Coast Newspapers, A Brief History
by Malcolm Macdonald, December 7, 2016
The publisher of the consolidated Mendocino Coast newspapers is retiring. In modern parlance her 23 years as publisher is considered a long tenure. Long before those two papers were taken over by corporate interests and merged the original Mendocino Beacon was published by just two people over an eighty-nine year period (1877-1966). The two were father and son, William and Auggie Heeser. Auggie served as editor and publisher of the Beacon for sixty years (1906-1966).

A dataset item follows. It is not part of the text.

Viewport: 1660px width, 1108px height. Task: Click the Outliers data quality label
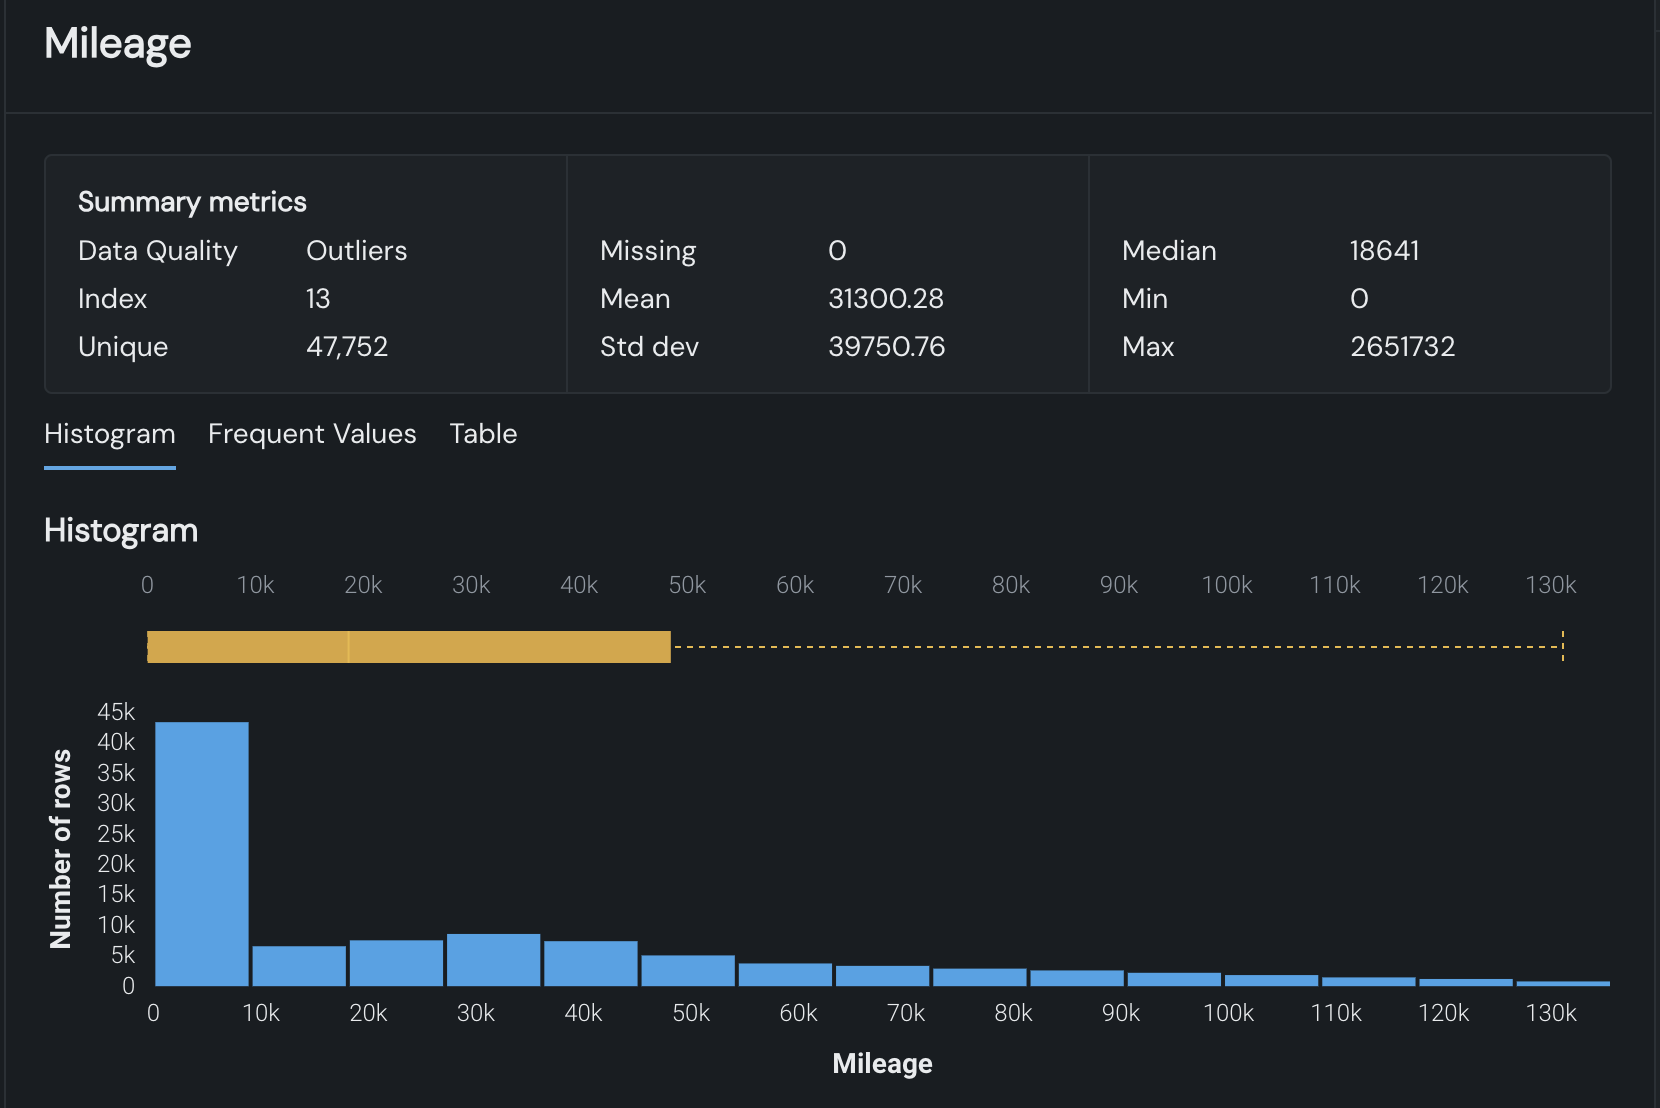coord(356,251)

Through the early decades of the twentieth century Fort Bragg supported two different newspapers, the Advocate and the News then being separate entities. That ceased in 1927. A Healdsburg Tribune article from April of that year provides the particulars, “According to announcement of the interested parties, the deal which has been pending for several weeks whereby control of the Fort Bragg News passes to A.A. Heeser, of the Mendocino Beacon, and the ownership of the Fort Bragg Advocate goes to E. P. Thurston of the Dispatch-Democrat of Ukiah, was completed last week. The News and the Advocate are to be merged, the unnecessary equipment obtained in the buying of the two plants will be disposed of and Fort Bragg will have but one newspaper hereafter. The editors of both The News and The Advocate died and for some months the widows of the dead publishers have conducted the papers.”
Coincidentally, the elder Mr. Heeser, William, had founded the Advocate in the 1880s. He published that paper for several years until turning it over to his then editor, Charles Cavanaugh, who ran the Advocate for decades along with his son.

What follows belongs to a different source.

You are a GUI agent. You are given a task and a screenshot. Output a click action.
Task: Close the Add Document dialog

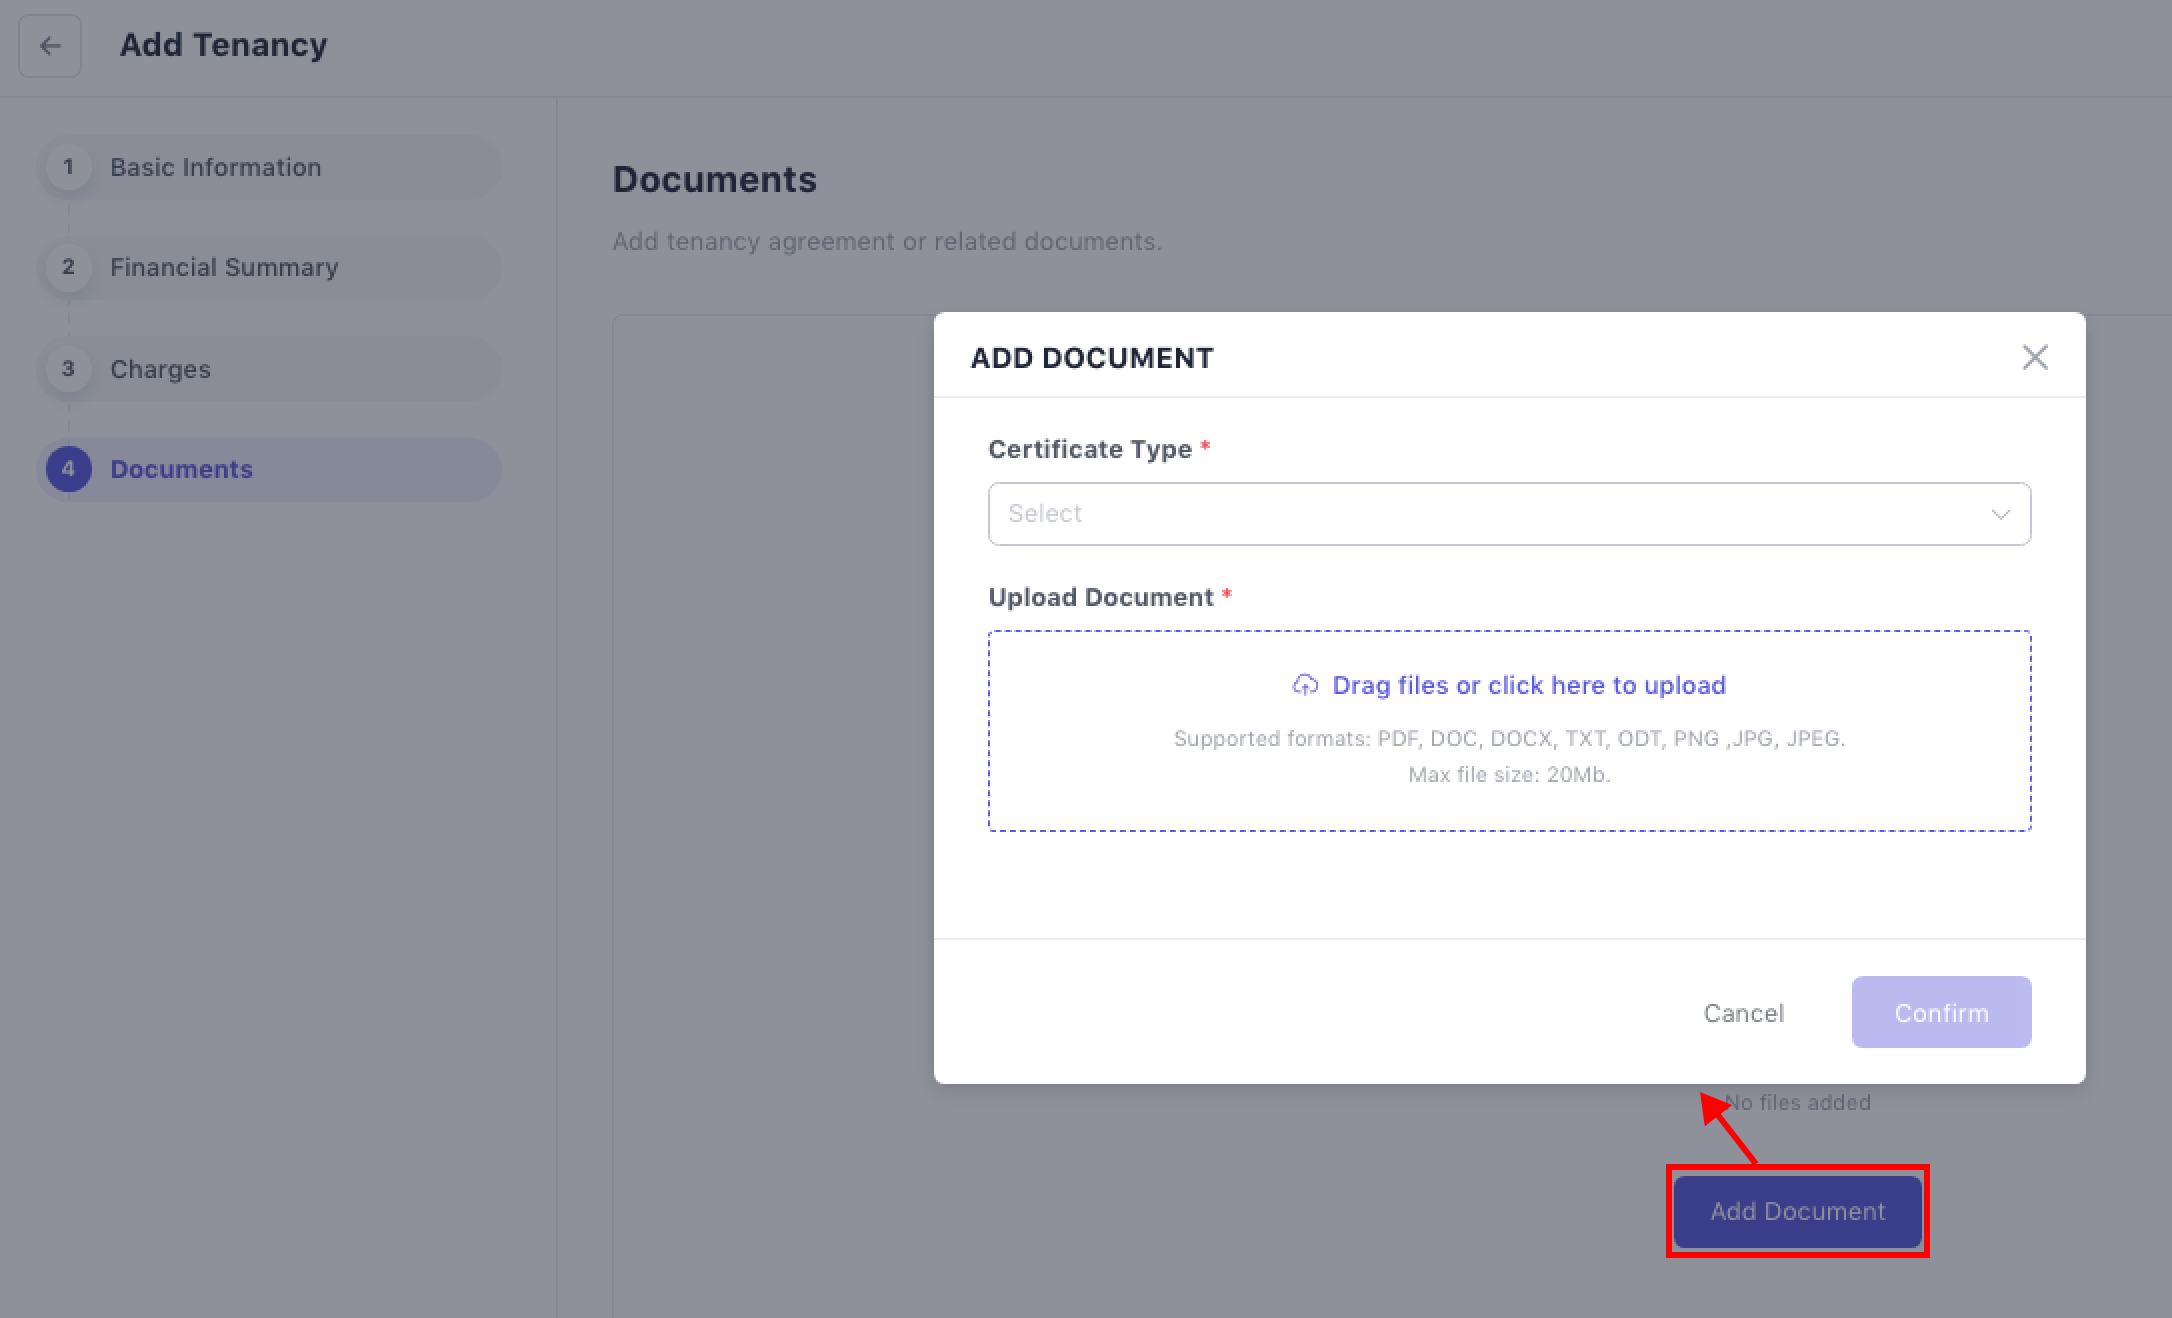point(2034,357)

Auggie Heeser's birth year, 1877, coincides with the founding of the Mendocino Beacon by his father, though the boy predated the newspaper by a few months. In that same year the lumber schooner Electra, a two masted vessel, was constructed at Little River by ship builder Thomas Peterson. The so-called doghole ports of the Mendocino Coast would not accommodate the heavier schooners of the era. Thus shipbuilders like Tom Peterson made quite a livelihood, and reputation, for themselves creating schooners of a lighter draft. Draft determines the shallowest depth at which a ship can navigate. That minimum depth can be ascertained by calculating the total displacement of water and then using Archimedes Principle.
The Electra is mentioned here because it frequented Mendocino Bay in the 1880s. William Stanton, the son of the ship's captain, became a frequent playmate of young Auggie Heeser. The two of them often boarded the Electra when she was under the chute and loading lumber. On fine summer days the ship's mate, a fellow named Julius, allowed the two lads to take the schooner's lifeboat for expeditions around the bay and into the mouth of Big River.

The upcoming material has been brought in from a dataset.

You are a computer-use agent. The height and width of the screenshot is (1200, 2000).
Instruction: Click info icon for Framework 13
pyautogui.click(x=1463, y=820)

Though Auggie Heeser was about as authentic a Mendocino citizen as could ever be found he was not born in that community. His mother, Laura Nelson Heeser, had suffered three miscarriages, so at the age of forty she decamped temporarily to the city of San Francisco to receive the best prenatal care possible at the time in California. Her physician was Dr. Hugh Toland who, in 1864, had founded the first medical school in San Francisco at Stockton and Francisco Streets.
When Laura Nelson Heeser saw Dr. Toland, the physician had just passed his seventieth birthday. Auggie came into the world in the Mission Street lodging house his mother was staying at, Dr. Toland attending. More than once Auggie stated that their lodgings stood next to the Grand Opera House, which would place it on Mission between Third and Fourth. Auggie also claimed, though this writer has never seen anything to verify, that the room of his birth had once been rented to George Armstrong Custer during a visit to the city by the bay.